ALA Office for Intellectual Freedom Director Krug earns Brennan Award
Contact: Steve Zalusky
Manager of Communications,
ALA Public Information Office
(312) 280-1546
NEWS
For Immediate Release,
January 13, 2009
CHICAGO - The Thomas Jefferson Center for the Protection of Free Expression announced today that Judith F. Krug, director of the American Library Association’s Office for Intellectual Freedom (OIF), will receive the William J. Brennan Jr. Award.
Krug is only the fifth recipient of the award since it was first given in 1993. She will receive formal recognition in Chicago on July 12 at the Freedom to Read Foundation's 40th Anniversary Gala, which will be held in the new Modern Wing of the Art Institute of Chicago.
Located in Charlottesville, Va., the Thomas Jefferson Center is a nonprofit, nonpartisan institution dedicated to protecting free expression in all its forms. The Center pursues that mission through education, research and intervention on behalf of the First Amendment freedoms of free speech and free press
The William J. Brennan Jr. Award recognizes a person or group for demonstrating a commitment to the principles of free expression followed by the late U.S. Supreme Court Justice.
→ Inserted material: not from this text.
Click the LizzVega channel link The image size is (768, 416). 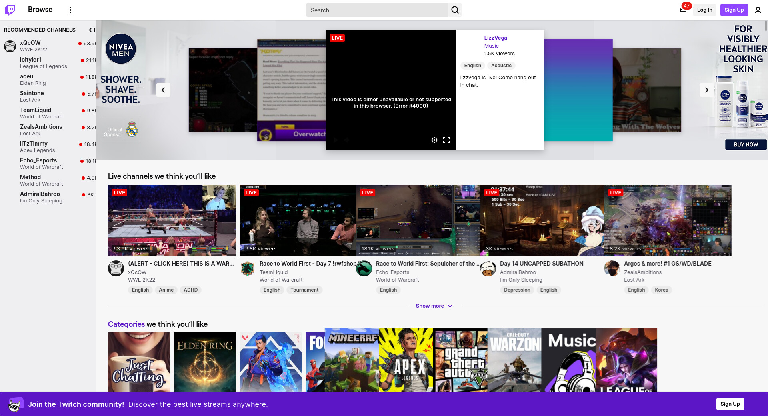(x=495, y=38)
This year, the center honors Krug’s remarkable commitment to the marriage of open books and open minds.
Krug, director of OIF since 1967, as well as the director of the office’s Freedom to Read Foundation since 1969, has fought would-be censors over everything from Huckleberry Finn to the Internet. She has tirelessly worked to protect and promote the library as a First Amendment institution. Often in the face of great personal criticism, Krug has never wavered in her defense of First Amendment freedoms, whether testifying before Congress, leading legal challenges to unconstitutional laws or intervening hundreds of times to support and advise librarians in their efforts to keep particular books available to the public.
Krug earned her B.A. from the University of Pittsburgh and her M.A. from the Graduate Library School of the University of Chicago. In 2005, Krug received an honorary doctorate, Doctor of Humane Letters, from the University of Illinois at Urbana-Champaign. Early in her career, Krug held positions in various Chicago libraries, including reference librarian at the John Crerar Library and head cataloger at the Northwestern University Dental School Library. Before assuming her present duties in the Office for Intellectual Freedom, she was the research analyst for the American Library Association.
Past recipients are: Georgetown Law professor and First Amendment advocate David Cole in 2004; President of New York’s Nassau Community College and ardent defender of academic freedom Sean Fanelli in 2001; owner of Denver’s Tattered Cover independent bookstore and founder of Colorado Citizens Against Censorship Joyce Meskis in 1996; and Texas attorney Anthony Griffin, who received the first Brennan Award in 1993 for his extraordinary defense of First Amendment freedoms on behalf of the Texas ACLU.